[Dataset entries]
- - -

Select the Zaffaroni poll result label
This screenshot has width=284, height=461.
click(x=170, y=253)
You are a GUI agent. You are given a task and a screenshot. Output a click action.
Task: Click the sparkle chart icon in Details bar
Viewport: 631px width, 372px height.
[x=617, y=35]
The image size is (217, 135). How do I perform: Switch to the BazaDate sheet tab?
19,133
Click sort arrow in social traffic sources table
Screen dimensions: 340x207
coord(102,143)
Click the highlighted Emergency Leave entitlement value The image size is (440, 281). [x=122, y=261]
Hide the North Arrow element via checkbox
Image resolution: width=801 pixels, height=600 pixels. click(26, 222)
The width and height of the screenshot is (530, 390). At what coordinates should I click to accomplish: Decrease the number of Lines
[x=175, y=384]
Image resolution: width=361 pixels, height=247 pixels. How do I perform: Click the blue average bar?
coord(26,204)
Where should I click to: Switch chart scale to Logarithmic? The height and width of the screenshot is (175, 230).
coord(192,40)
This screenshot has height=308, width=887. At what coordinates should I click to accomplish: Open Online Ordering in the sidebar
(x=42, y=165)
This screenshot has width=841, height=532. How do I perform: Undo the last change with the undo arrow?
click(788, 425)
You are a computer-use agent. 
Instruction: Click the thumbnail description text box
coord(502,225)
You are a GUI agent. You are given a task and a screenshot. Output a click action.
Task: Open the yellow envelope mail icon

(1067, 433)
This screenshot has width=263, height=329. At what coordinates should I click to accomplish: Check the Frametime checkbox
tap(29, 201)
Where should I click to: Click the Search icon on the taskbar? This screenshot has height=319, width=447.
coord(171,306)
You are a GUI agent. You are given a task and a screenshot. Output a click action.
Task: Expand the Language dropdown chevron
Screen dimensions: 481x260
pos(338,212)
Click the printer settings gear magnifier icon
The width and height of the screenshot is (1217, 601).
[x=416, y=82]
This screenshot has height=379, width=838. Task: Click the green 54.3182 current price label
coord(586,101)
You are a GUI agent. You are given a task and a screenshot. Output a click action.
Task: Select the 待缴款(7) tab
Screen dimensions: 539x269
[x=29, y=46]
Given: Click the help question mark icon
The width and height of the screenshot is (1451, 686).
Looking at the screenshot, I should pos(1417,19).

- - -

[TASK TO CARRY OUT] Would you set down all the lines above, exactly and in full?

[PROBLEM SOLUTION]
Select the Zaffaroni poll result label
This screenshot has width=284, height=461.
click(x=170, y=253)
You are a GUI agent. You are given a task and a screenshot. Output a click action.
Task: Click the sparkle chart icon in Details bar
Viewport: 631px width, 372px height.
[x=617, y=35]
The image size is (217, 135). How do I perform: Switch to the BazaDate sheet tab?
19,133
Click sort arrow in social traffic sources table
Screen dimensions: 340x207
coord(102,143)
Click the highlighted Emergency Leave entitlement value The image size is (440, 281). [x=122, y=261]
Hide the North Arrow element via checkbox
Image resolution: width=801 pixels, height=600 pixels. click(26, 222)
The width and height of the screenshot is (530, 390). At what coordinates should I click to accomplish: Decrease the number of Lines
[x=175, y=384]
Image resolution: width=361 pixels, height=247 pixels. How do I perform: Click the blue average bar?
coord(26,204)
Where should I click to: Switch chart scale to Logarithmic? The height and width of the screenshot is (175, 230).
coord(192,40)
This screenshot has height=308, width=887. At what coordinates should I click to accomplish: Open Online Ordering in the sidebar
(x=42, y=165)
This screenshot has width=841, height=532. How do I perform: Undo the last change with the undo arrow?
click(788, 425)
You are a computer-use agent. 
Instruction: Click the thumbnail description text box
coord(502,225)
You are a GUI agent. You are given a task and a screenshot. Output a click action.
Task: Open the yellow envelope mail icon

(1067, 433)
This screenshot has width=263, height=329. At what coordinates should I click to accomplish: Check the Frametime checkbox
tap(29, 201)
Where should I click to: Click the Search icon on the taskbar? This screenshot has height=319, width=447.
coord(171,306)
You are a GUI agent. You are given a task and a screenshot. Output a click action.
Task: Expand the Language dropdown chevron
Screen dimensions: 481x260
pos(338,212)
Click the printer settings gear magnifier icon
The width and height of the screenshot is (1217, 601).
[x=416, y=82]
This screenshot has height=379, width=838. Task: Click the green 54.3182 current price label
coord(586,101)
You are a GUI agent. You are given a task and a screenshot. Output a click action.
Task: Select the 待缴款(7) tab
Screen dimensions: 539x269
[x=29, y=46]
Given: Click the help question mark icon
The width and height of the screenshot is (1451, 686).
Looking at the screenshot, I should pos(1417,19).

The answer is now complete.